On Friday, a significant update from CrowdStrike, a leading endpoint security software provider, led to a major global outage of Microsoft services, including Windows and Office 365. The update resulted in the infamous ‘blue screen of death’ (BSOD) for Windows devices worldwide, leaving users unable to access their systems and causing disruptions across various sectors.
What Happened?
The issue began following a CrowdStrike update that caused the BSOD error, displaying the message, “Your device ran into a problem and needs to restart.” However, restarting the device led to a boot loop, preventing access to the system. Microsoft identified the error with the STOP code “PAGE_FAULT-IN-NONPAGED_AREA,” which was traced back to a failure in a CrowdStrike agent system file.

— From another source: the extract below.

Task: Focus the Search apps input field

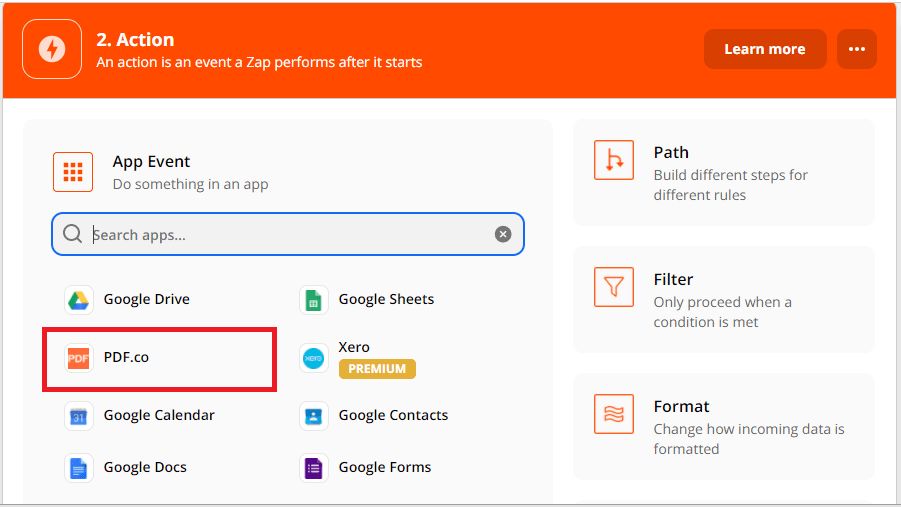Action: 290,235
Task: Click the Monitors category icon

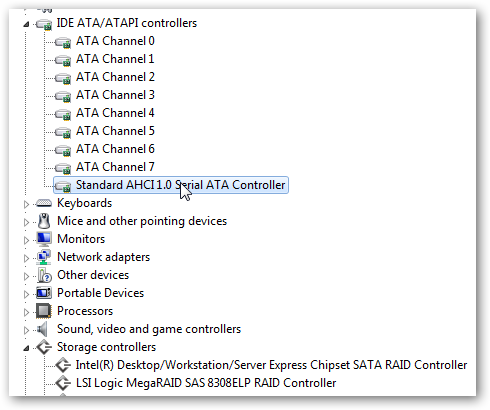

Never trusted this antivirus software but didn't know it would come to this. #Crowdstrike https://t.co/q9jzLqro0F
— Edward Igarashi (@edward_igarashi) July 19, 2024
Impact of the CrowdStrike Error
The outage had widespread effects, as reported by the software status monitoring website Downdetector. Several Microsoft services, including the Microsoft Store and Microsoft 365, were affected. The disruption extended to critical services like 911 emergency services in multiple US states, banks, airports, and IT companies.
Aviation Sector Hit Hard
Berlin Air suspended all flights due to the technical problem, leading to a complete halt of check-in and flight services until 10 am local time. In the US, major airlines such as Delta, United, and American Airlines grounded their flights, with the Federal Aviation Administration (FAA) citing communication issues as the cause. India’s IndiGo Airlines and other Indian carriers also faced long waiting lines and booking errors, attributing the problem to Microsoft Azure.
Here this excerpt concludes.